Title: The Passion of Artemisia
Author: Susan Vreeland
Type: Audiobook
Narrator: Gigi Bermingham
Genre: Historical Fiction
Series: No
Copyright: 2002
Publisher: Highbridge Audio
Rating: 2.5 out of 5
Summary: from goodreads
Recently rediscovered
by art historians, and one of the few female post-Renaissance painters
to achieve fame during her own era, Artemisia Gentileschi led a
remarkably "modern" life. Susan Vreeland tells Artemisia's captivating
story, beginning with her public humiliation in a rape trial at the age
of eighteen, and continuing through her father's betrayal, her marriage
of convenience, motherhood, and growing fame as an artist. Set against
the glorious backdrops of Rome, Florence, Genoa, and Naples, inhabited
by historical characters such as Galileo and Cosimo de' Medici II, and
filled with rich details about life as a seventeenth-century painter,
Vreeland creates an inspiring story about one woman's lifelong struggle
to reconcile career and family, passion and genius.
Feelings:
I started listening to this audiobook over a year ago but never finished it. When I saw it at the library, I decided to give it another try. I enjoyed the story, however, it wasn't as good as I had hoped. I am glad that I finished it, I don't feel like it was vital that I finished it. There are some books that I feel if I don't finish them I'm missing something. This was not one of those books.

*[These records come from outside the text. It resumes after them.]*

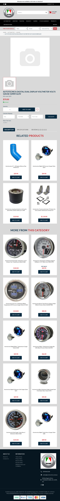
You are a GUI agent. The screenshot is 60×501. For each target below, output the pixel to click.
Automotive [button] (7, 21)
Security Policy (19, 462)
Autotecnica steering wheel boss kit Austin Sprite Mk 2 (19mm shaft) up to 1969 (16, 209)
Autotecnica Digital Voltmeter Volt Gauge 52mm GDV (16, 390)
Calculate (51, 116)
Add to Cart (26, 109)
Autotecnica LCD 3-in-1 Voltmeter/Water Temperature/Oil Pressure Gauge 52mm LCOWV (16, 304)
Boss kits (28, 21)
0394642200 (46, 471)
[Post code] (37, 117)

Artemisia is an interesting character who makes decisions that advance her career as an artist. As a result, she forgoes many of the pleasures of human relationships. That aspect of the story was sad. It made me wonder how much of it was fictional and how much based on history. I did enjoy the descriptions from the point of view of the painter seeing detail in the things around her and wanting to share them with her daughter and friends.
This is not a book I would recommend to many people. I enjoyed the audiobook narration. It was very well done and carried the story through to the end.